Art by Chris Chen
Banning the Confederate flag would deplete the First Amendment of its enormous value to myself and others.
It protects my ability to speak, hear, believe what I choose or express myself if and how I so see it fit. That protection has been limited by courts in the past in a number of ways: I can’t publish lies, defame persons or issue threats. I am restricted to full protections only in my home, and I have more constraints in the public sphere.
These limitations are narrowly tailored by the U.S. judiciary to apply in the very few instances in which free expression could lead to the bodily harm of another. In the case of the Confederate flag, some scholars and individuals argue that such restrictions apply because society deems it a hateful expression such as that of carrying a Nazi swastika. Similar arguments usually cite the offense that comes from such objects as cause for a ban.

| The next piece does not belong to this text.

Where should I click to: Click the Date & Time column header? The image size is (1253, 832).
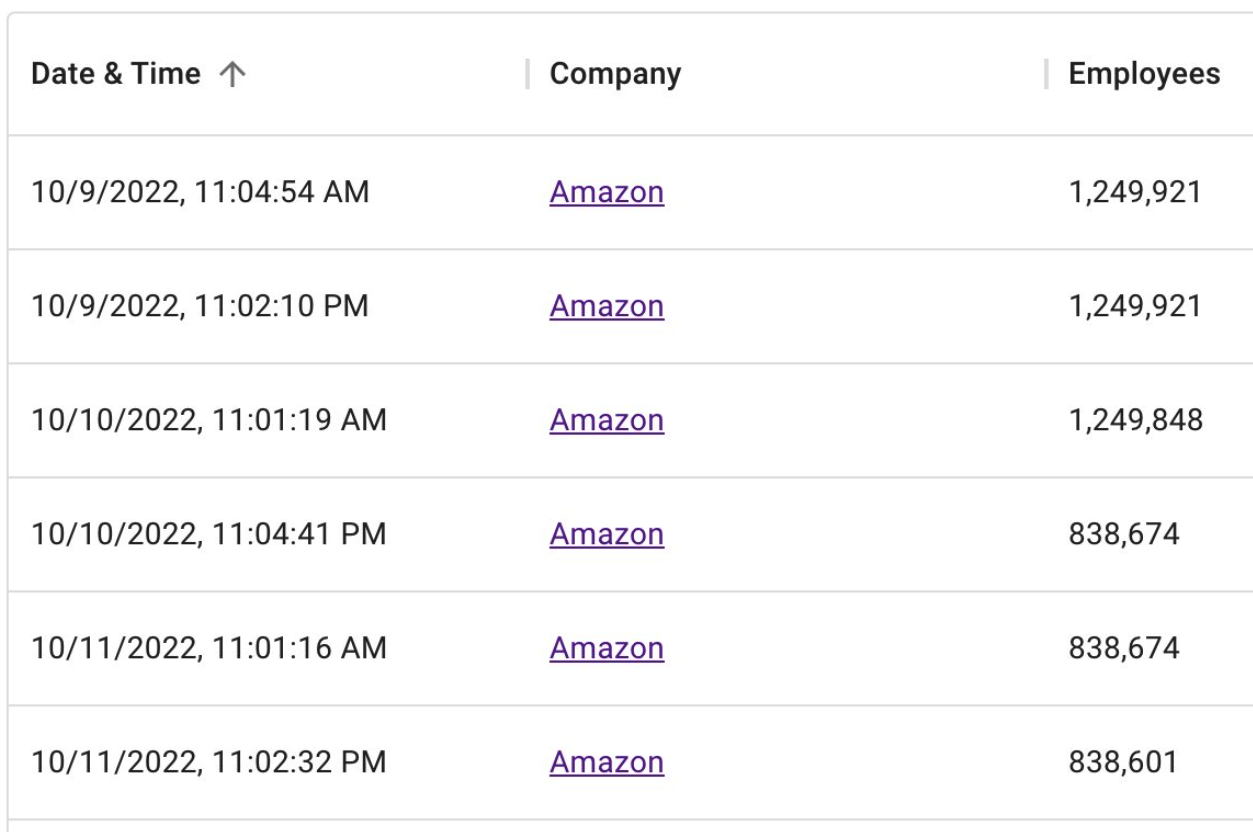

The Confederate flag is seen as a symbol of oppression through the eyes of minorities, and I am aware of the potential for harm if people don’t feel safe when their eyes see a banner that was hoisted up to defend slavery. I, too, would be angered to see a cloth that at one point would have been my bondage. Nonetheless, I affirm and would fight for the protection of such a uniquely political expression in all instances because I also am cognizant of how intertwined that expression would be with my own.
To grant the government the ability to discriminate against the expression of individuals — no matter how valid the reasons — would be to set in place the precedent that could be used to discriminate against my exercise of expression. Though the Confederate flag would not be found draped in my dorm room, Libertarian literature fills it. Some works advocate anarchy, while others argue against the war complex. These views are seen as offensive or problematic by some, but am I to pretend they are not my sentiments simply on such grounds?

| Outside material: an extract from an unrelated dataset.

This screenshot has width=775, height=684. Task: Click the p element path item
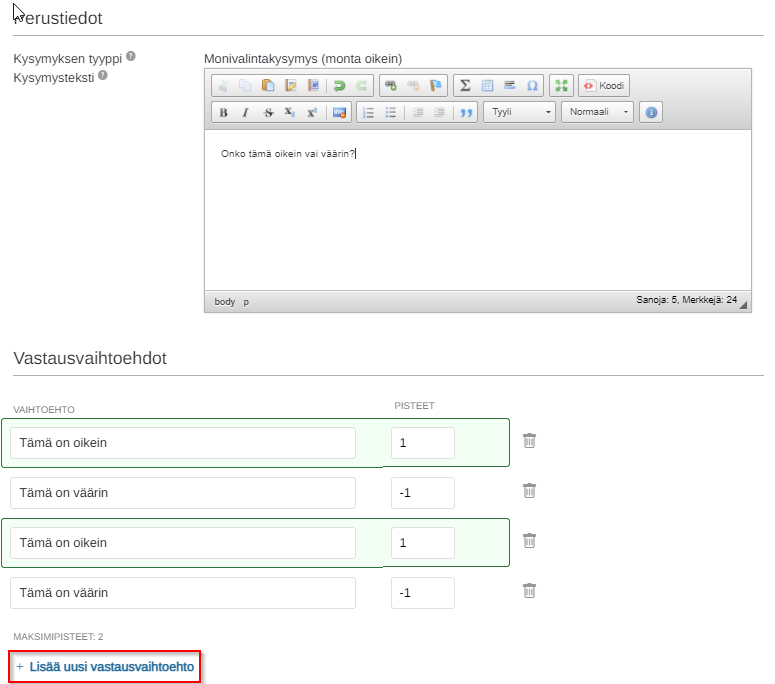(x=246, y=301)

Moreover, a historical lens reminds us that society was also outraged over the Civil Rights Movement, over the “hippies” who protested the Vietnam war, over the public practice of Muslim faith post-9/11. To ban the Confederate flag as an insidious symbol would be the equivalent of saying, “In American society, we only value speech that doesn’t enrage us.”

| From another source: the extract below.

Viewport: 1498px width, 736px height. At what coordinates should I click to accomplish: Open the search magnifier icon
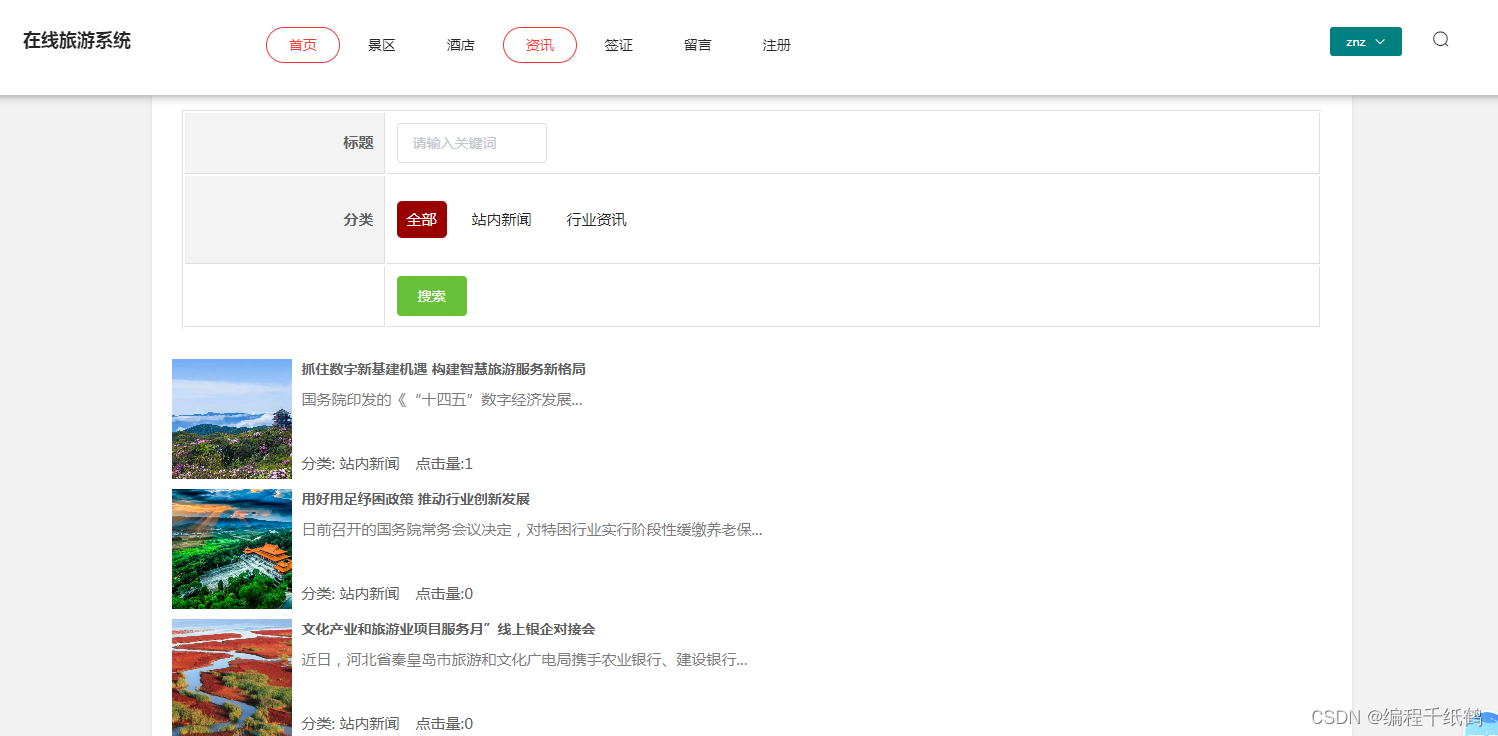tap(1440, 39)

I’d ask those in favor of criminalizing this flag: Would you walk up to Martin Luther King Jr. and say, “put away your signs, ignore your passions, and go back to Atlanta because the white man doesn’t like what you have to say?” Or could you lean over toward a recently drafted 18-year-old boy, and say, “Stop with your protests, and let the federal government no longer be disturbed by your opinion?” Still yet would the indignation from an ancient vestment move you so greatly that you might walk over to a person of Muslim faith and say, “Stop praying because the way you exercise your freedoms upsets me?”
It is of highest importance that we not forget that there have been times in our history where society hasn’t liked what a marginalized group had to say, and the results have been violent.
The justices in Texas v. Johnson (1988) did not forget this when they outlined their reasons for upholding the burning of an American flag as a protected act of expression: “If there is a bedrock principle underlying the First Amendment, it is that the Government may not prohibit the expression of an idea simply because society finds the idea itself offensive or disagreeable.” That is the bedrock of my liberty, and of the liberties of the Ku Klux Klan, of racists and bigots — with regard only to expression that does not physically harm a person. To unravel one’s protections would be to set in motion the removal of my own. That is why I would not advocate such a ban.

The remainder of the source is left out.